Certifié par le Directeur des services de greffe judiciaires,
Grosse délivrée le :
à :
Décision déférée à la Cour : jugement rendu le 08 janvier 2021 (R.G. n°20/00645) par le Pole social du TJ de BORDEAUX, suivant déclaration d'appel du 05 janvier 2022.
APPELANT :
Monsieur [Y] [H]
né le 18 Novembre 1971 à [Localité 2]
de nationalité Française, demeurant [Adresse 1]
représenté par Me Pierre BLAZY de la SELARL BLAZY & ASSOCIES, avocat au barreau de BORDEAUX substitué par Me FABY
INTIMÉE :
Groupement MDPH 33 prise en la personne de son représentant légal domicilié en cette qualité au siège social [Adresse 3]
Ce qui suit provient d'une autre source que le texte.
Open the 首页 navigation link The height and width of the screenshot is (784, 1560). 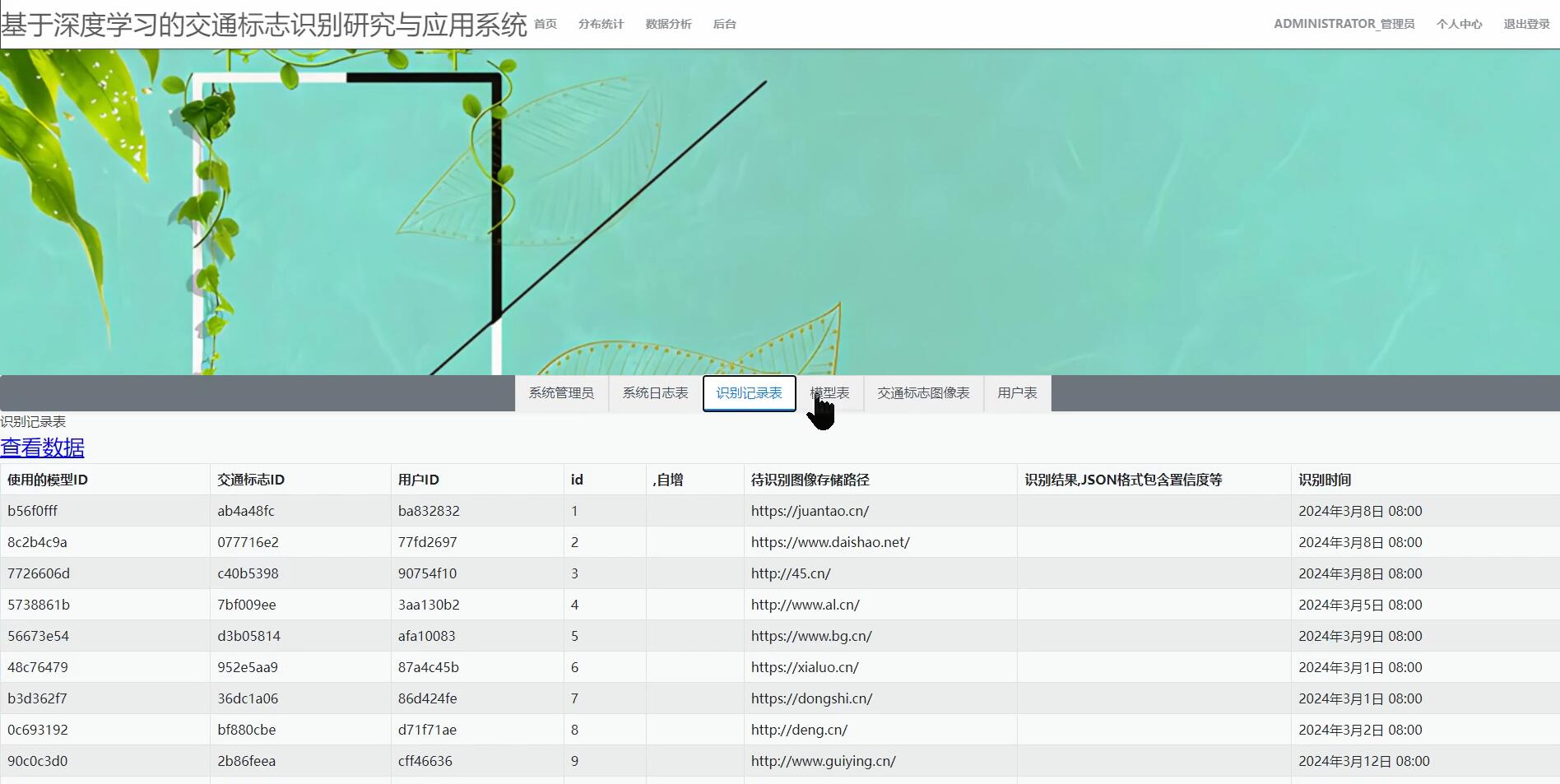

représenté par madame [G] dûment mandaté
COMPOSITION DE LA COUR :
En application des dispositions de l'article 945-1 du code de procédure civile, l'affaire a été débattue le 25 janvier 2024, en audience publique, devant Madame Sophie Lésineau, conseillère chargée d'instruire l'affaire, qui a retenu l'affaire.
Ce magistrat a rendu compte des plaidoiries dans le délibéré de la cour, composée de :
Monsieur Eric Veyssière, président
Madame Sophie Lésineau, conseillère
Madame Valérie Collet, conseillère
qui en ont délibéré.
Greffière lors des débats : Sylvaine Déchamps,
ARRÊT :
- contradictoire
- prononcé publiquement par mise à disposition de l'arrêt au greffe de la Cour, les parties en ayant été préalablement avisées dans les conditions prévues à l'article 450 alinéa 2 du Code de Procédure Civile.
EXPOSE DU LITIGE
Le 14 mars 2019, M. [H] a déposé une demande d'allocation aux adultes handicapés auprès de la maison départementale des personnes handicapées de la Gironde (la MDPH en suivant).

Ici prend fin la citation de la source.